• [DOCUMENT]
■ ■ ■ ■ ■ ■ ■

[Xastir] Slow raster map render
Tom Russo
russo at bogodyn.org
Fri Sep 7 13:30:32 EDT 2012
On Fri, Sep 07, 2012 at 10:07:14AM -0600, we recorded a bogon-computron collision of the <esarfl at gmail.com> flavor, containing:
> Why is Xastir slow to render raster maps? I'm curious what is actually
> happening behind the scenes. It appears that Xastir is re-projecting
> the raster maps, requiring an expensive render.
Yes, that's what's happening.
> Why not just
> re-project the APRS stations and any shapefile overlay to match the
> raster tiles? Wouldn't this be much faster?
Yes, it would, but then you'd have to deal with the issue that many rasters
aren't in the same projection, and the vector overlays are often in something
else, too.
So the approach is that the Xastir coordinate system is basically Platte Carre
(equidistant cylindrical) with a scaling so that the entire globe is represented
by long integer coordinates. Everything is done in that coordinate system,
and maps have to be reprojected.

■ ■ ■ ■ ■ ■ ■

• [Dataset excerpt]
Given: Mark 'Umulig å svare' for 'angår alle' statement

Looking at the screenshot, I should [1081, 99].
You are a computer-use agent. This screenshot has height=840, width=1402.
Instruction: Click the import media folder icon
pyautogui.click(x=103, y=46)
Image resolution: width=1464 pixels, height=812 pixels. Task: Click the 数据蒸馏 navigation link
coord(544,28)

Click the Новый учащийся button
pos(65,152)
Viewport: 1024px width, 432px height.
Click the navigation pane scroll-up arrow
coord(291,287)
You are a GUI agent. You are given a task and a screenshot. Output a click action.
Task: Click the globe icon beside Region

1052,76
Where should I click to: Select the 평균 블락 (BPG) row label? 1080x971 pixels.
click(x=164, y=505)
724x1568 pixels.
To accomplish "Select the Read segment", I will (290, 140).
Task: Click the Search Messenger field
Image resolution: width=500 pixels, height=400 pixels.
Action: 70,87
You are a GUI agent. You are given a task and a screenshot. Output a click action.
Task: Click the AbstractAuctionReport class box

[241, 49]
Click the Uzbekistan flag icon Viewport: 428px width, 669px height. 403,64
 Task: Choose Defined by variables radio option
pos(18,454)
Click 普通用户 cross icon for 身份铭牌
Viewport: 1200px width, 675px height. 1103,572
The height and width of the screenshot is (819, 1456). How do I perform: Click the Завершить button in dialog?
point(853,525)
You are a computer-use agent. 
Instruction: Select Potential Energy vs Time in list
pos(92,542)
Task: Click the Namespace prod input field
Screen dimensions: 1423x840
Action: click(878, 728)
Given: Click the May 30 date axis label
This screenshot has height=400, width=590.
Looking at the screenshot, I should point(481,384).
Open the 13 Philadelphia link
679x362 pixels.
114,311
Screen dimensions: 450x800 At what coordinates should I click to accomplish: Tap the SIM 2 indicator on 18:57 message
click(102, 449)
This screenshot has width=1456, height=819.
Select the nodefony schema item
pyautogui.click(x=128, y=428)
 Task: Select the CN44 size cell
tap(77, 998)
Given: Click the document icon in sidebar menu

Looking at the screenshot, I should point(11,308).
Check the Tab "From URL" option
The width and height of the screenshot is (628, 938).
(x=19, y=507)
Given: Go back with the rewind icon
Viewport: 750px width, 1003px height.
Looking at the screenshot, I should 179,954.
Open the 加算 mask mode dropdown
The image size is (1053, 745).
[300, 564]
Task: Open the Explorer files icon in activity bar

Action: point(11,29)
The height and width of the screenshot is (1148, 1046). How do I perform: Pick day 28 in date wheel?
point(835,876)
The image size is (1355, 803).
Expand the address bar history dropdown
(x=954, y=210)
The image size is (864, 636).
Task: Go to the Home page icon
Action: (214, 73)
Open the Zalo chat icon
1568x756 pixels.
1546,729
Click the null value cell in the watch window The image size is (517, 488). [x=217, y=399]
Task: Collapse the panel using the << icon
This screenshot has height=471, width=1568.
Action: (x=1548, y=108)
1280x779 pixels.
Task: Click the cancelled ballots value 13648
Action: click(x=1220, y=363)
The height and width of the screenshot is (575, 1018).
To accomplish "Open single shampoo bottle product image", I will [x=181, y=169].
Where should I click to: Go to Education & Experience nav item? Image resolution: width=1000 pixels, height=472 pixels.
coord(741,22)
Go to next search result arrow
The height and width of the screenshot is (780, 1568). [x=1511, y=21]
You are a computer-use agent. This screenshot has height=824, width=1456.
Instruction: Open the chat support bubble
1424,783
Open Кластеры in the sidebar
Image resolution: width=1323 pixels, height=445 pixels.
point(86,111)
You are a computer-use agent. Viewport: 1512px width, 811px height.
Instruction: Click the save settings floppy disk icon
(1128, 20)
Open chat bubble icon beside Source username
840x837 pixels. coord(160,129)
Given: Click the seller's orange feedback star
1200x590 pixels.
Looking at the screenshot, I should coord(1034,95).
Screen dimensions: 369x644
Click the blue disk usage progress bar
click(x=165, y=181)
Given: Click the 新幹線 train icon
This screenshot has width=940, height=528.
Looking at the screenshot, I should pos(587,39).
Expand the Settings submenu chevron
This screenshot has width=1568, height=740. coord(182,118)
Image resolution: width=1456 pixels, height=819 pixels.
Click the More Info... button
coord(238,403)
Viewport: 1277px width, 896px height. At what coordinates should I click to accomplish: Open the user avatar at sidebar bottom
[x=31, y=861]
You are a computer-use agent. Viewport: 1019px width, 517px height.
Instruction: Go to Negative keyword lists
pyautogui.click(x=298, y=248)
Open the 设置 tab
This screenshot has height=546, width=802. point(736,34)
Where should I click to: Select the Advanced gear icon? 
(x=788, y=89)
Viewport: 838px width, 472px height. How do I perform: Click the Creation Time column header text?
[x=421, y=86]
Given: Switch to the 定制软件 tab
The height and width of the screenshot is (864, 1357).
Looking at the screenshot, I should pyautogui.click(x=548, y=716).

■ ■ ■ ■ ■ ■ ■

• [PROBLEM SET]
A – In the Xastir raster-rendering post, what coordinate system does Xastir use internally?
B – Pick up the Xastir raster-rendering post after its final sentence and keep writing.

• [RESULTS BY TASK]
A – Basically Platte Carre (equidistant cylindrical), scaled so that the entire globe is represented by long integer coordinates.

B –
> I normally use Xastir with a USGS topo tiles base layer (from ESRI,
> using the OSM tile loader) with an OSM Cloudmade shapefile overlay.
If you really want topo maps as a base layer, you're better off getting
USGS GeoTIFFs and doing the reprojection once, converting them to WGS84
lat/lon instead of NAD83 or NAD27 UTM. This way, no projection is done at
render time. You can do the reprojecting using gdalwarp.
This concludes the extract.